Child DNA donors should have their say
Bioethicists argue for stricter rules at genetic repositories.
Biobanks should revamp how they handle DNA from healthy children, says an international team of bioethics experts. Children whose parents have signed them up for long-term studies should not have their genetic data distributed or made public until the donors consent at an older age, says the team, which publishes its recommendations today in Science1.
"Children should be able to decide, when they're mature enough, about their full or fuller involvement," says Bartha Maria Knoppers, director of the Centre of Genomics and Policy at McGill University in Montreal, Canada, and an author of the paper. If implemented, the recommendation could help protect young participants' privacy, but critics say that it is arbitrary and will hamper research into children's health.
Many large biobank projects, including the US National Children's Study and the Norwegian Mother and Child Cohort Study, are now routinely collecting biological samples from healthy newborns and children. These young participants present a unique ethical challenge. They are too young to give informed consent, so authorization is needed from parents or guardians. But they will eventually become adults who may not wish to share their DNA.

> [Information supplied]:
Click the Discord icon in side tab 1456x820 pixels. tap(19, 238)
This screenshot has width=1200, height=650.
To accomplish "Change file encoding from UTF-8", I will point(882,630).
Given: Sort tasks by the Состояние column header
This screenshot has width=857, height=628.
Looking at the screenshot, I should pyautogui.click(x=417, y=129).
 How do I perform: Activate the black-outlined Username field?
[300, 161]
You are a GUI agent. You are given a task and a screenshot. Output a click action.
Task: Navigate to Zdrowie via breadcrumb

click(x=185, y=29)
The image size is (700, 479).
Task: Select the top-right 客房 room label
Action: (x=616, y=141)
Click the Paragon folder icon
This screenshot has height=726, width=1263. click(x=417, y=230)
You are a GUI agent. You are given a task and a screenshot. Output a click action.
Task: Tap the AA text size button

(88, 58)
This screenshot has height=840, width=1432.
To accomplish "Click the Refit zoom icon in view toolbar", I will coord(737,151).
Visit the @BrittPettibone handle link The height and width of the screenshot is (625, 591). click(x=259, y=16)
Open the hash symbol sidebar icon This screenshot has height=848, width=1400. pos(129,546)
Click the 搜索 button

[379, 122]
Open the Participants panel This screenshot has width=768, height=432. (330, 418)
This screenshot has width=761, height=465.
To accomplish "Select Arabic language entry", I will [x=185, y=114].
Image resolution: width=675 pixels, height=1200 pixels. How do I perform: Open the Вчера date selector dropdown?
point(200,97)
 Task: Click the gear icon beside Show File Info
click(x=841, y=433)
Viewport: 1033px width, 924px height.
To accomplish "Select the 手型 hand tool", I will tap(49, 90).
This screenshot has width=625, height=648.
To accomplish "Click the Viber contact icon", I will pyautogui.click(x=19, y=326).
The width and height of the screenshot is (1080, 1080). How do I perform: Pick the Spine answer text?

> [Work instructions]:
Extend the article on child DNA donors and biobanks, picking up after its final sentence. None of the rows are used for anything here.

> [Exercise response]:
David Gurwitz, director of the National Laboratory for the Genetics of Israeli Populations at Tel-Aviv University in Israel, and lead author of the study, says that the recommendations are needed to safeguard child donors from the risks associated with revealing personal genetic data. "Don't rush into distributing the DNA samples to external researchers, because DNA is a strong, unique identifier," he says. To avoid delays in paediatric research, in-house research facilities should be built so that analyses can continue without samples leaving the biobank until adult consent is obtained, Gurwitz adds.
The paper makes "some excellent suggestions", says Joan Scott, deputy director of the Genetics and Public Policy Center in Washington DC. "It can be expensive to put these safeguards in place, but I think we really need to look at them if we're going to enrol children."
Only the healthy
The policy recommendations should apply only to biobanks that store DNA and lifestyle information from healthy children, the authors note. For disease-specific repositories that collect samples only from children with disorders, the benefits of would-be therapies outweigh the potential risks of lost privacy, they argue.
But many bioethicists take issue with this distinction. Often what starts out as a disease-specific study ends up providing insights into broader health issues and vice versa, says Mats Hansson of Uppsala University in Sweden. "All of these biobanks are of general use," he says. Karen Maschke, of the Hastings Center, a bioethics research institute in Washington DC, notes that the risks of leaked genetic information are the same in both situations. Moreover, she says, patients with diseases rarely benefit personally from participation in studies. "It doesn't seem to me that that dichotomy is justifiable," she says.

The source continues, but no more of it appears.